- **Records supplied**
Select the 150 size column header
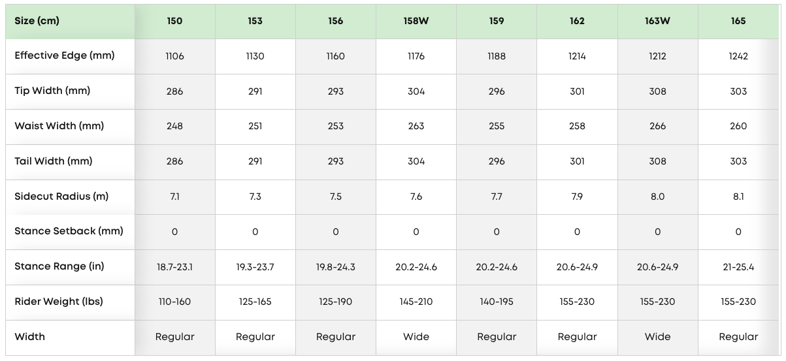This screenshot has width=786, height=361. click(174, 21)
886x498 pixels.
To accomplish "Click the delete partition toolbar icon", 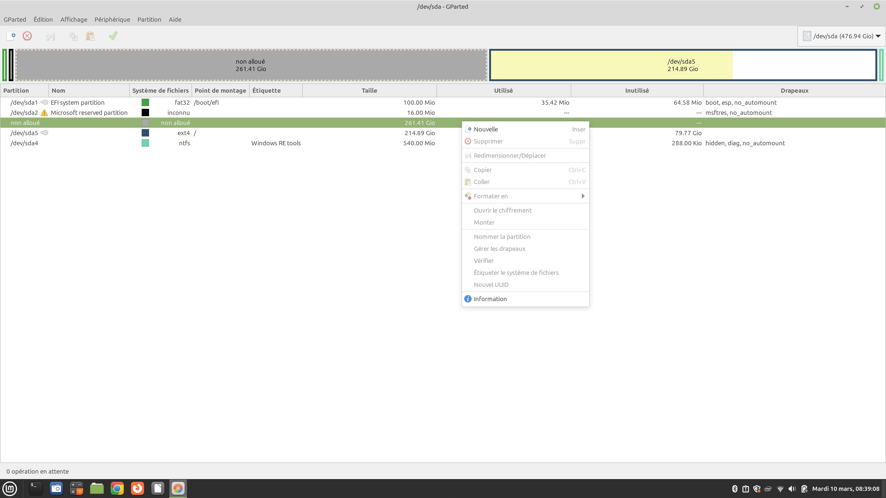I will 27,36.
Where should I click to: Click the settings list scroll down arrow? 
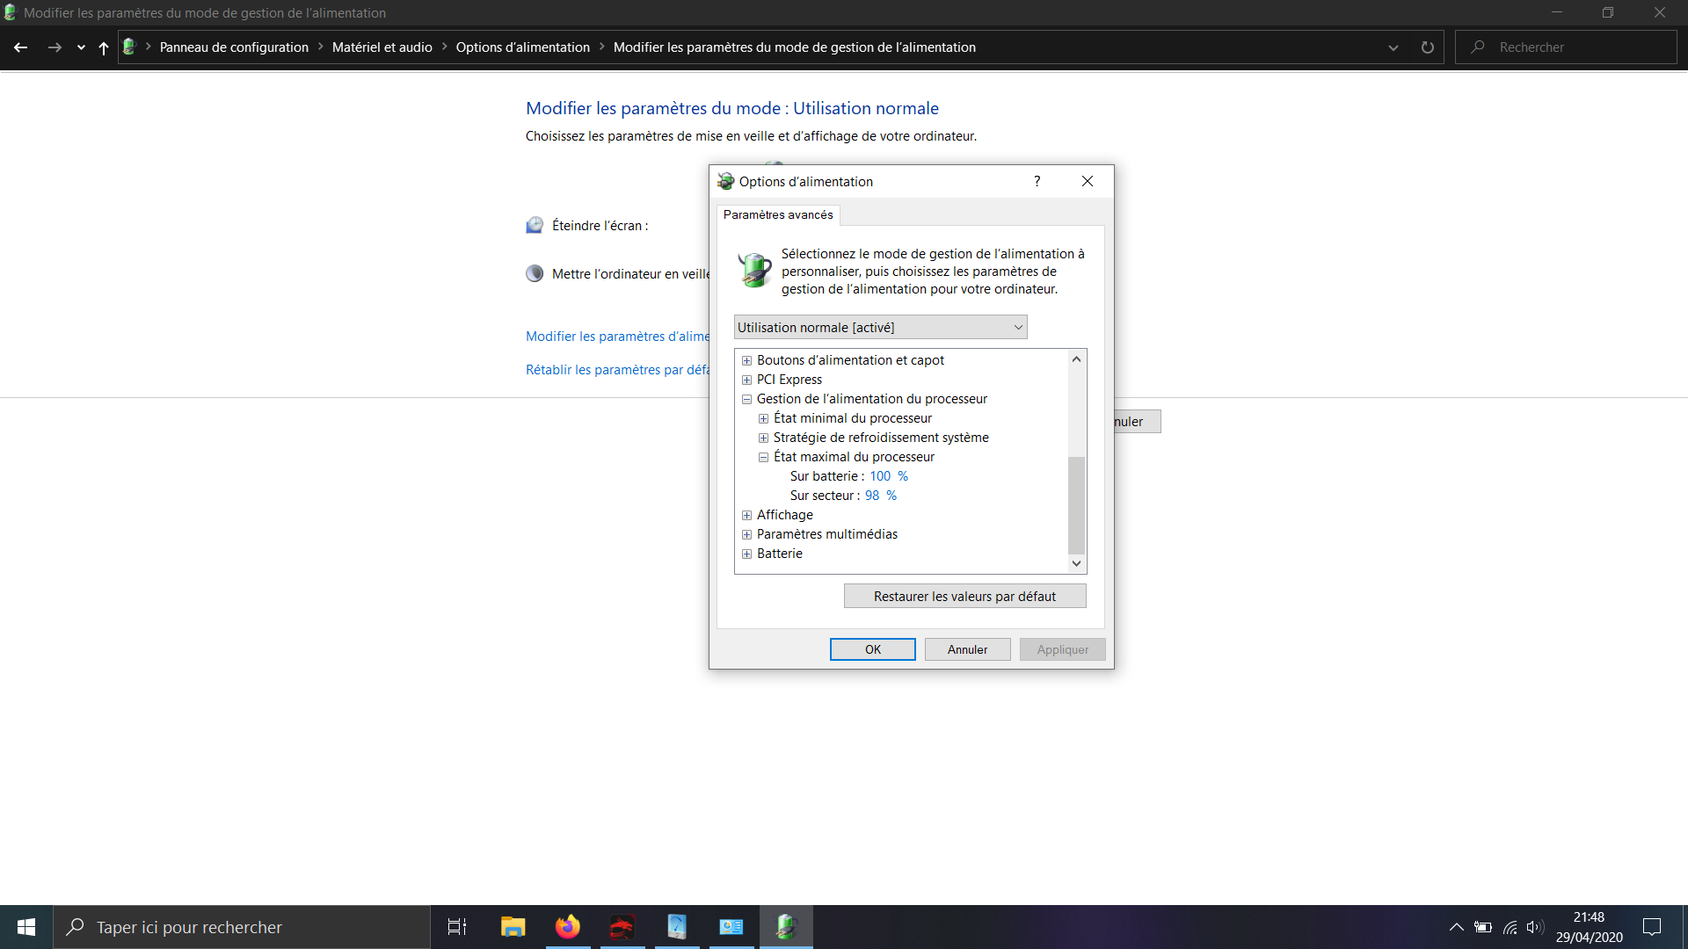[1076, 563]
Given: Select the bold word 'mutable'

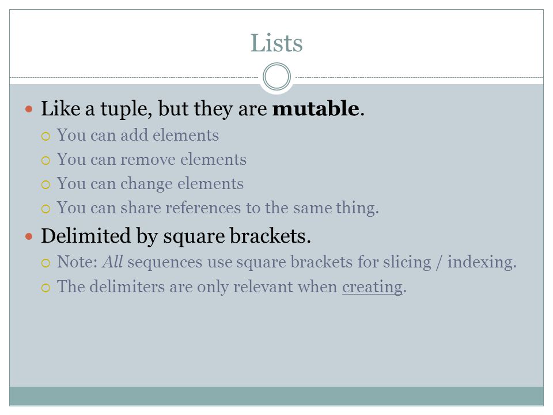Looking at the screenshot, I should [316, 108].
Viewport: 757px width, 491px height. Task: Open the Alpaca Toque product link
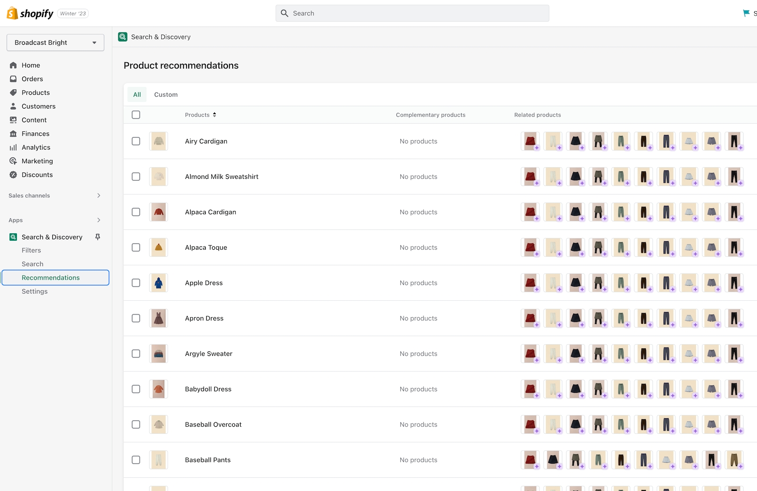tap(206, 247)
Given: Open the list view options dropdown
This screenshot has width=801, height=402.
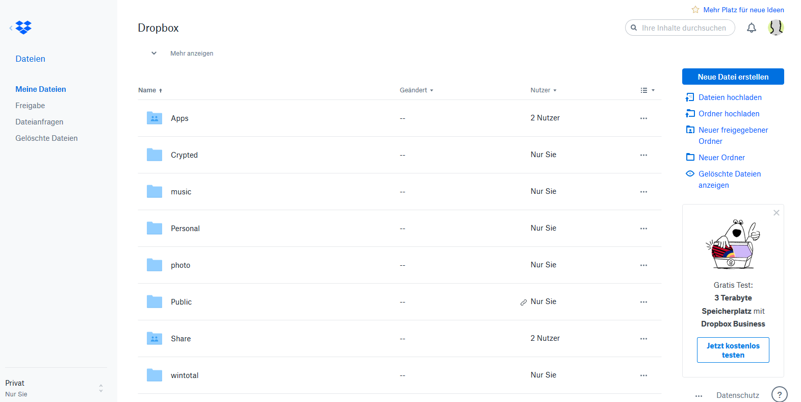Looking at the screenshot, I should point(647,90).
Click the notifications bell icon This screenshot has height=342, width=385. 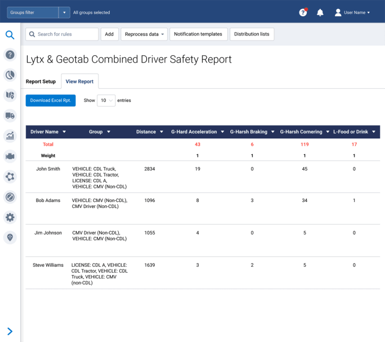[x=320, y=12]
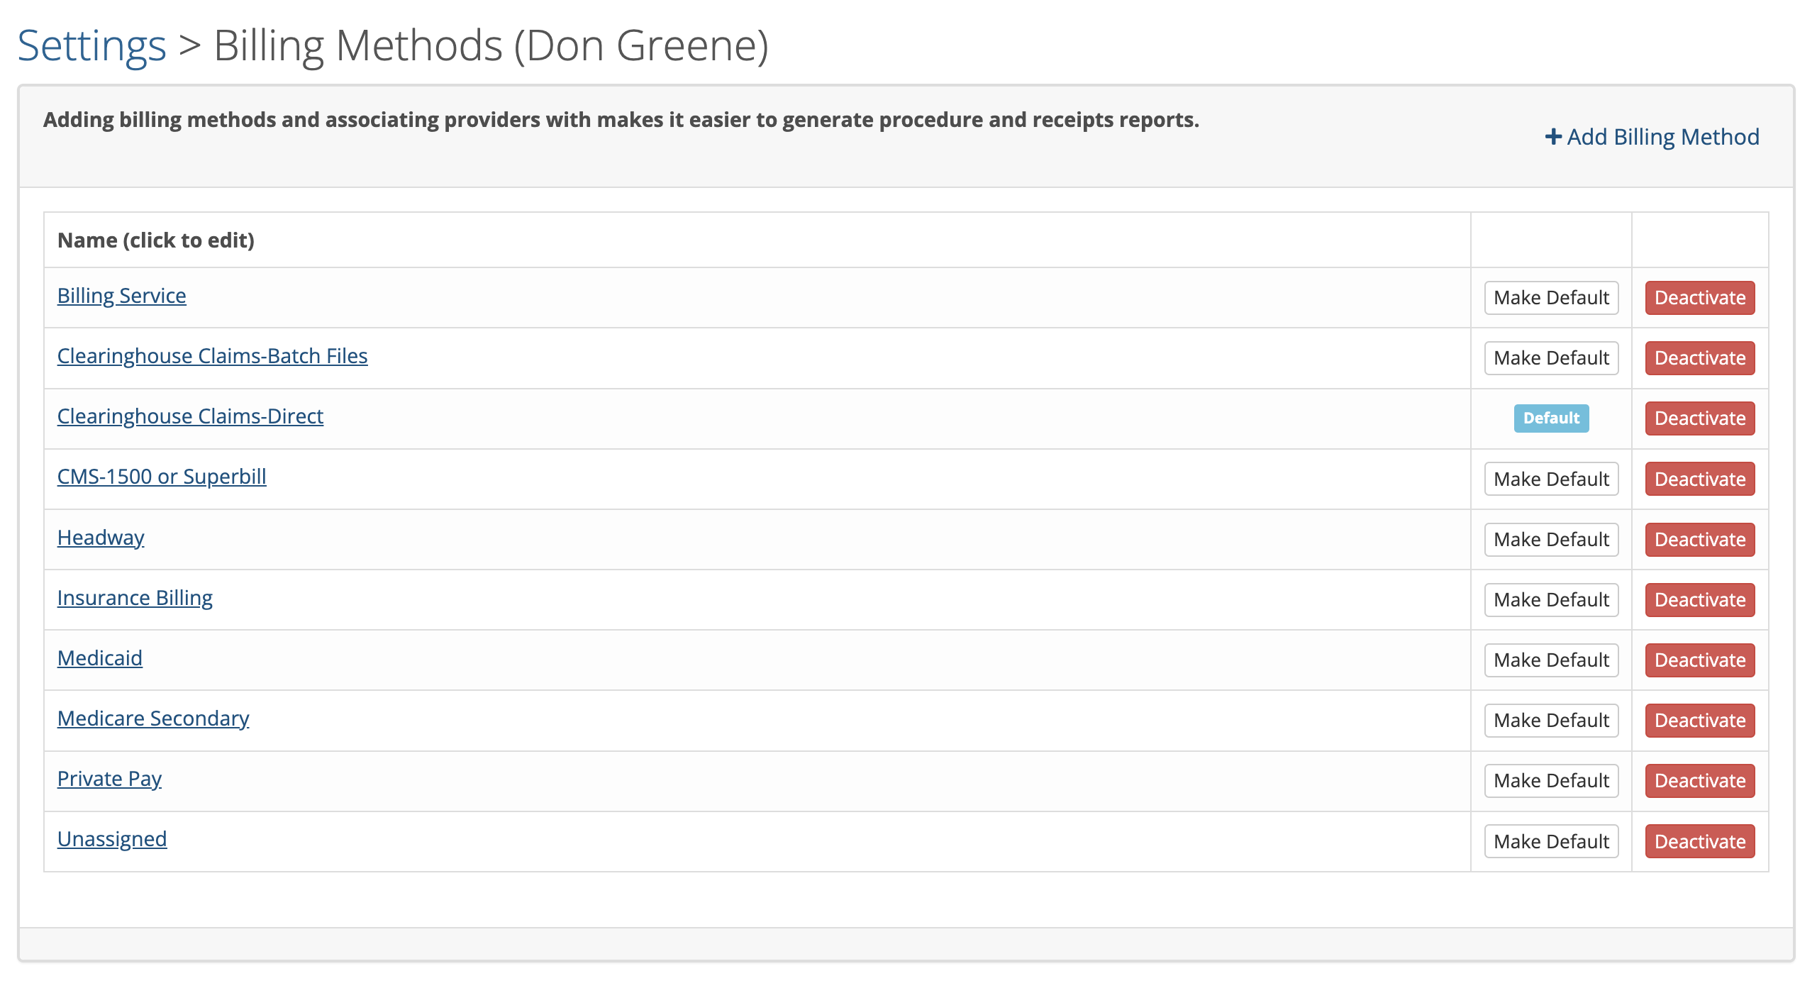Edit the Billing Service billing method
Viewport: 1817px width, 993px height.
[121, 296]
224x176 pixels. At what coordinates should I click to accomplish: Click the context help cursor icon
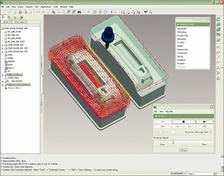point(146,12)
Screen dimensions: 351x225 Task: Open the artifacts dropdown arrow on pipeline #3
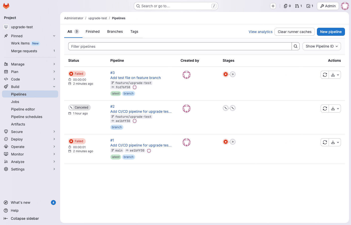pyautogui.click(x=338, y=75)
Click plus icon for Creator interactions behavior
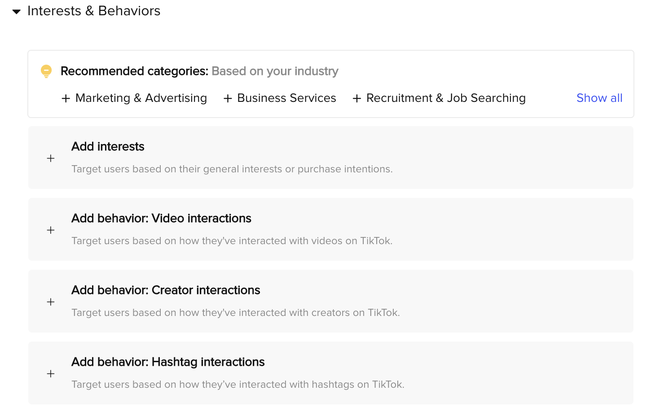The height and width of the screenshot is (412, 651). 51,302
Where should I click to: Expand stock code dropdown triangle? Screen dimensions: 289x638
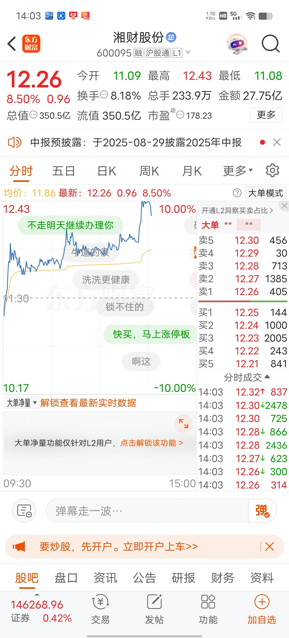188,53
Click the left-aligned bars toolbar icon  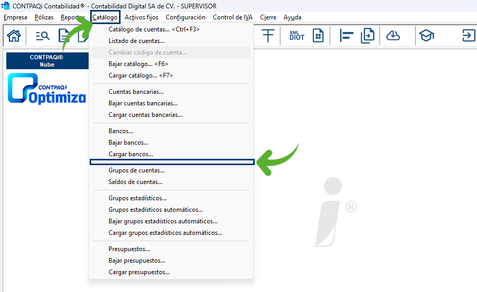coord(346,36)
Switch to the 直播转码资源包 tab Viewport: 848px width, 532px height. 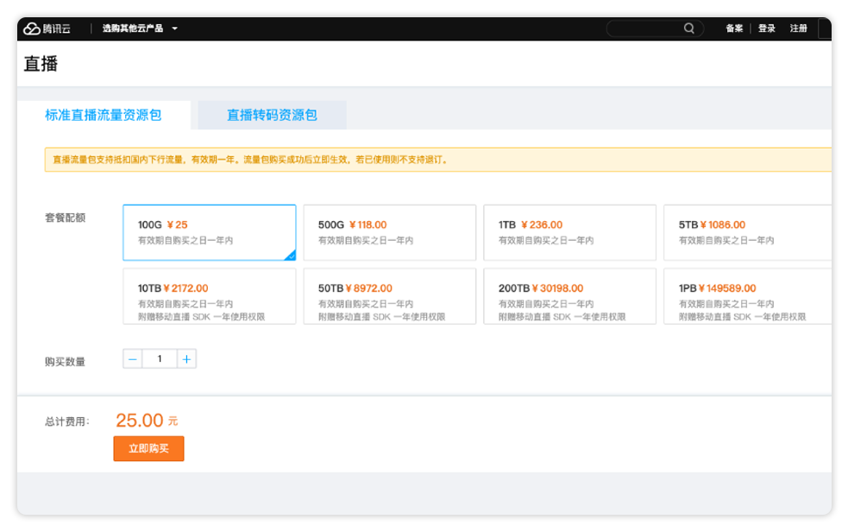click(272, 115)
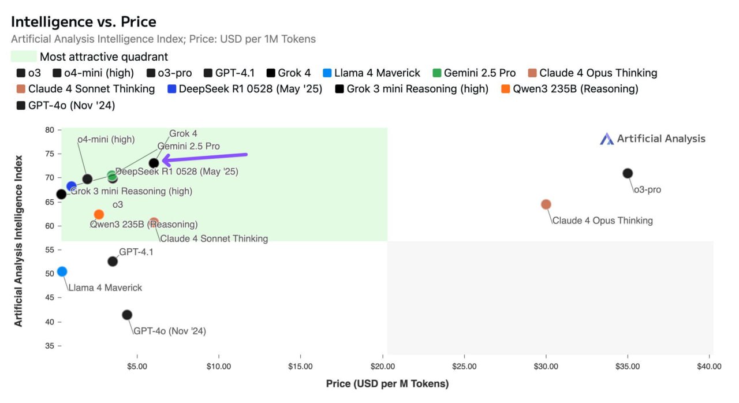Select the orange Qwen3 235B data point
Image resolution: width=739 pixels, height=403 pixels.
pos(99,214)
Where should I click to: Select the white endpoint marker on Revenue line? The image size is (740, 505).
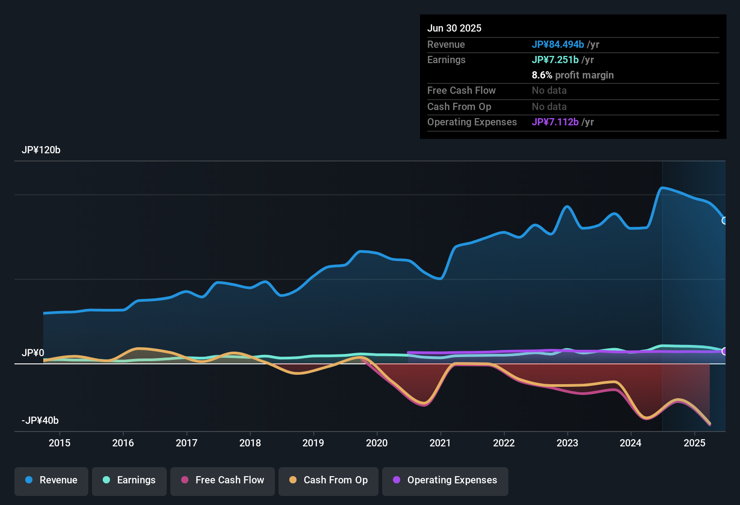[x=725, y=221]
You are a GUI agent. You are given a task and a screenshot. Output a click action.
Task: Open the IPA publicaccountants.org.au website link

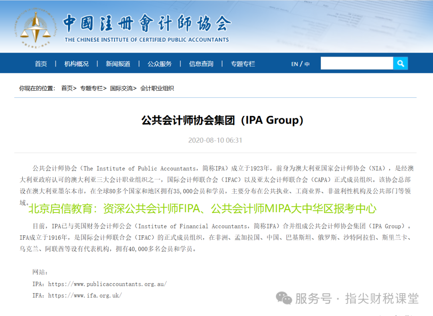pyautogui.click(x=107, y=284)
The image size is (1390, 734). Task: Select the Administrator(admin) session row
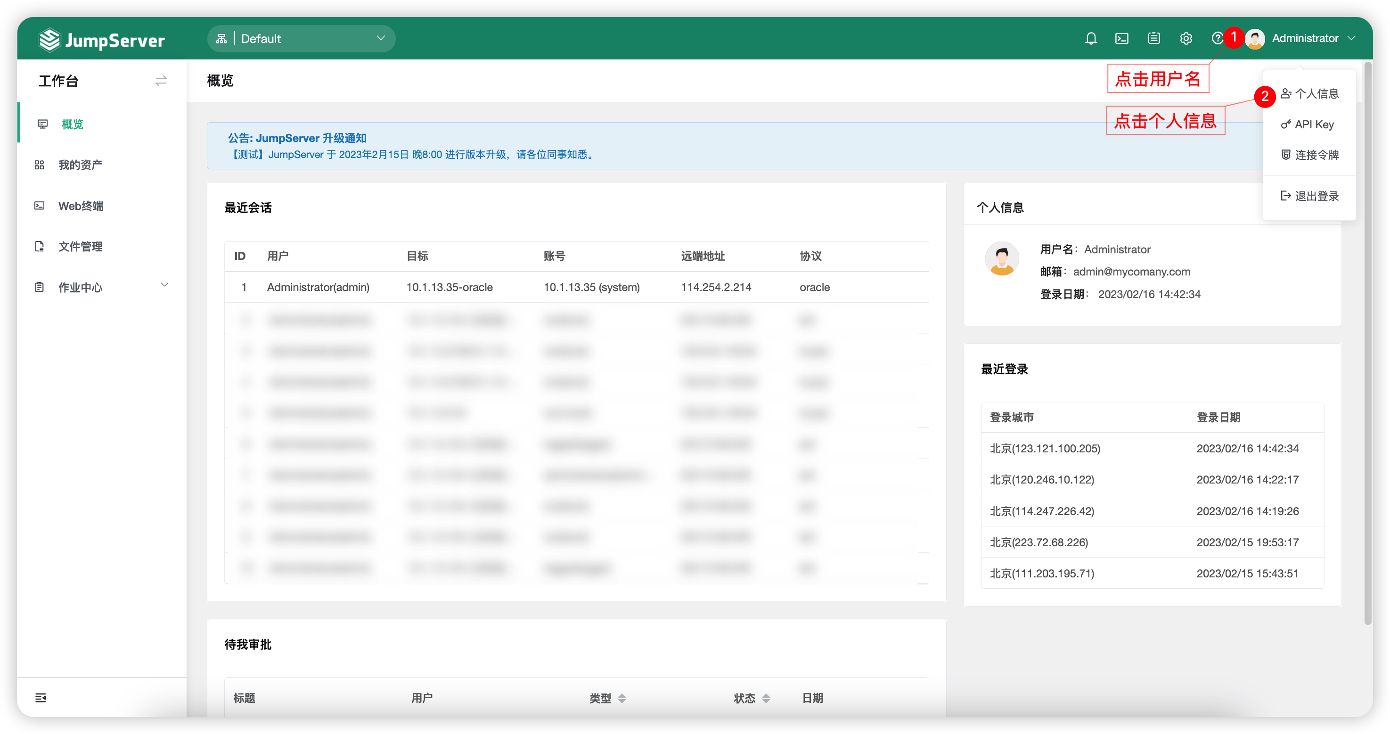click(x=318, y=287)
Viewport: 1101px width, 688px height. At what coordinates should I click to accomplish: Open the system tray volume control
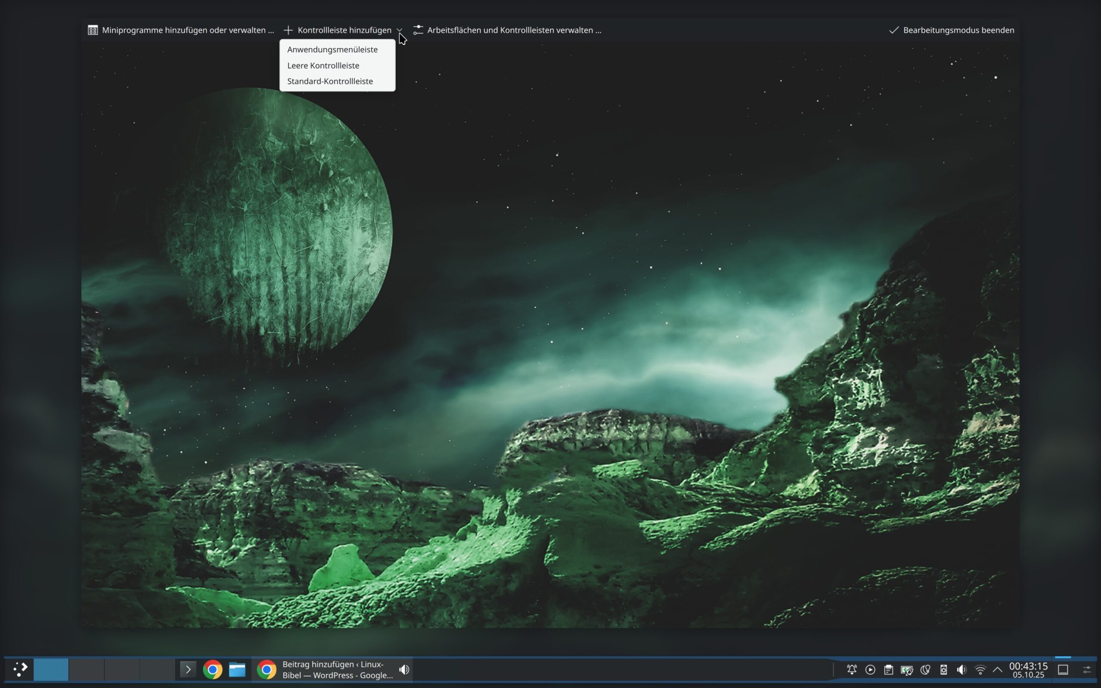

- **Stated exercise**
Please rewrite the records as a Markdown table with the columns Row and Line text, covering only the lines from the one containing "Where should I click to: Select" through the end of the records, inclusive. Leave out blank lines and pictures.

- **Correct result**
| Row | Line text |
|---|---|
| 1 | Where should I click to: Select the white endpoint marker on Revenue line? The image size is (740, 505). |
| 2 | [x=725, y=221] |
| 3 | You are a GUI agent. You are given a task and a screenshot. Output a click action. |
| 4 | Task: Open the IPA publicaccountants.org.au website link |
| 5 | pyautogui.click(x=107, y=284) |
| 6 | The image size is (1390, 734). Task: Select the Administrator(admin) session row |
| 7 | click(x=318, y=287) |
| 8 | Viewport: 1101px width, 688px height. At what coordinates should I click to accomplish: Open the system tray volume control |